Discipled Not Well
I’m not sure I was discipled well. I’m not sure I wasn’t. For the longest time I was debilitated by a “lack of knowledge.” I always and I mean always, even to this day have that nagging thought that I don’t know enough to be able to teach or lead. Insecurity sure, I know that plays a role in it. I have never and I mean never enjoyed being the center of attention and for the longest time I thought to be used of God, really used, I needed to know enough to be able to get in front of people to teach them. I like knowing stuff… I think it’s cool to know stuff…. but I never feel I know enough. So I went to Bible college and I still don’t feel I know enough. At this point I’m beginning to think I’ll never know enough to feel I know enough. At this point I’m also beginning to think that I don’t care. Because at this point I’m beginning to think it’s not about knowing. Now that doesn’t mean I want to get up in front of people now, it just means that I’m beginning to think it’s not as big of a deal as I once thought it was.

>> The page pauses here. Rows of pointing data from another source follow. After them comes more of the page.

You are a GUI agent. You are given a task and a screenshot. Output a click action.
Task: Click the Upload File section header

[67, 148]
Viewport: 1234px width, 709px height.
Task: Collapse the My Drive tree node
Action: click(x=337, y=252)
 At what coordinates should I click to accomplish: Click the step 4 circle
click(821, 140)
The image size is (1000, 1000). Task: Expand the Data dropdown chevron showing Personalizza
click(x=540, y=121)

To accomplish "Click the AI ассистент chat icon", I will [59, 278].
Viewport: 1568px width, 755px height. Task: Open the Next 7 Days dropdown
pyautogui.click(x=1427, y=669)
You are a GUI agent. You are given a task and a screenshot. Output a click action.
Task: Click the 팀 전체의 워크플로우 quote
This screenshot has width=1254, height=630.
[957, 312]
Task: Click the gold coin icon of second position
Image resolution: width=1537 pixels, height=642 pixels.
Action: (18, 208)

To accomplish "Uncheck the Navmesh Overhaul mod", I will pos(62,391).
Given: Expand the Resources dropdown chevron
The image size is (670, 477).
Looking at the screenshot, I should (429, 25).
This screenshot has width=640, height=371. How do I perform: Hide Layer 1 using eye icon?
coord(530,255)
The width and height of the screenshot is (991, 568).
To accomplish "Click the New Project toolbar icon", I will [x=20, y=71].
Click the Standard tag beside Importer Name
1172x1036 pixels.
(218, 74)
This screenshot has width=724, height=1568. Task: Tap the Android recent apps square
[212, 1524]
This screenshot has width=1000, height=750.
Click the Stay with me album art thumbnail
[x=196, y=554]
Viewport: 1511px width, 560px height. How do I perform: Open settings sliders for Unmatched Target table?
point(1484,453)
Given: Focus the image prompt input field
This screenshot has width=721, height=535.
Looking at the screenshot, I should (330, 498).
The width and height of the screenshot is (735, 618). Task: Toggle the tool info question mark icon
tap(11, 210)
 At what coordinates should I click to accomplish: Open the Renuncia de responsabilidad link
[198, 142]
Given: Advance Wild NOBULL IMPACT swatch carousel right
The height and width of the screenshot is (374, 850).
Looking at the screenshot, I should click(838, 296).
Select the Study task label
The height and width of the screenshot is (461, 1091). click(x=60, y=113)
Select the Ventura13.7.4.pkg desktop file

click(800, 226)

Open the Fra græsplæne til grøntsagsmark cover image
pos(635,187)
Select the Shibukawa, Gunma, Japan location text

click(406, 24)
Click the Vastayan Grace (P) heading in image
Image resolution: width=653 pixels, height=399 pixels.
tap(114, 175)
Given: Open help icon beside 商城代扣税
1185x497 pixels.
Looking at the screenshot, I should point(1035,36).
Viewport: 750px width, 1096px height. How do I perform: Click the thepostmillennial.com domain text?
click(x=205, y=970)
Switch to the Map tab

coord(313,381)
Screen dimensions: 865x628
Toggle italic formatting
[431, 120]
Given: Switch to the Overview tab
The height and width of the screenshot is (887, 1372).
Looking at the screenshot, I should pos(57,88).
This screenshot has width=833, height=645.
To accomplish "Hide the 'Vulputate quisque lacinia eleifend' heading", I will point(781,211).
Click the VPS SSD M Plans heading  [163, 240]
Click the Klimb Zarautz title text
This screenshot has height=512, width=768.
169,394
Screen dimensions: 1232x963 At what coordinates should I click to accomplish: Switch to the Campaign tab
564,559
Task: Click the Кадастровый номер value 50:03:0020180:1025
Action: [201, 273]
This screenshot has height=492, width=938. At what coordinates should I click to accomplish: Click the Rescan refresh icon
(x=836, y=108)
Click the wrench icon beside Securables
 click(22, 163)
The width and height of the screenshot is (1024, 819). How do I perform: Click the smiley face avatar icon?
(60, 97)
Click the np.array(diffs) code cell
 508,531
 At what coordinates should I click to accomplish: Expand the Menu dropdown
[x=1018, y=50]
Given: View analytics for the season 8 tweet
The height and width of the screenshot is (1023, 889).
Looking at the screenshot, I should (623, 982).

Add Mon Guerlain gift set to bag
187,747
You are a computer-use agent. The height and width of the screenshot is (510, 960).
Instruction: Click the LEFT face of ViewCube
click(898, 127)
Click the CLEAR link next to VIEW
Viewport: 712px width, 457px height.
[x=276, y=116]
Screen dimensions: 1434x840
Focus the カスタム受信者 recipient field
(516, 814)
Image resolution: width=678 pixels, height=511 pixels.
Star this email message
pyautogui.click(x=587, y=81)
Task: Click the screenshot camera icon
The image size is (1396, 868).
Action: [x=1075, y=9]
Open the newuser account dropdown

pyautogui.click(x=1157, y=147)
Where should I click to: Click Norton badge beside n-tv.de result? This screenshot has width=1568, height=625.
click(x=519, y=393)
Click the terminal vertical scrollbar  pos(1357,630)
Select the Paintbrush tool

And because I’m starting to think it’s not that big of deal I’m starting to think that maybe I was discipled well… not because I don’t know stuff, but because it’s not the amount of stuff I know, I think, but because another reason.
I’m working through some stuff right now in regards to the other reason. I don’t want to sound like I don’t know stuff when I write it, cause I went to Bible college and well I’m supposed to know stuff now, so I’m letting it sit and digest for now.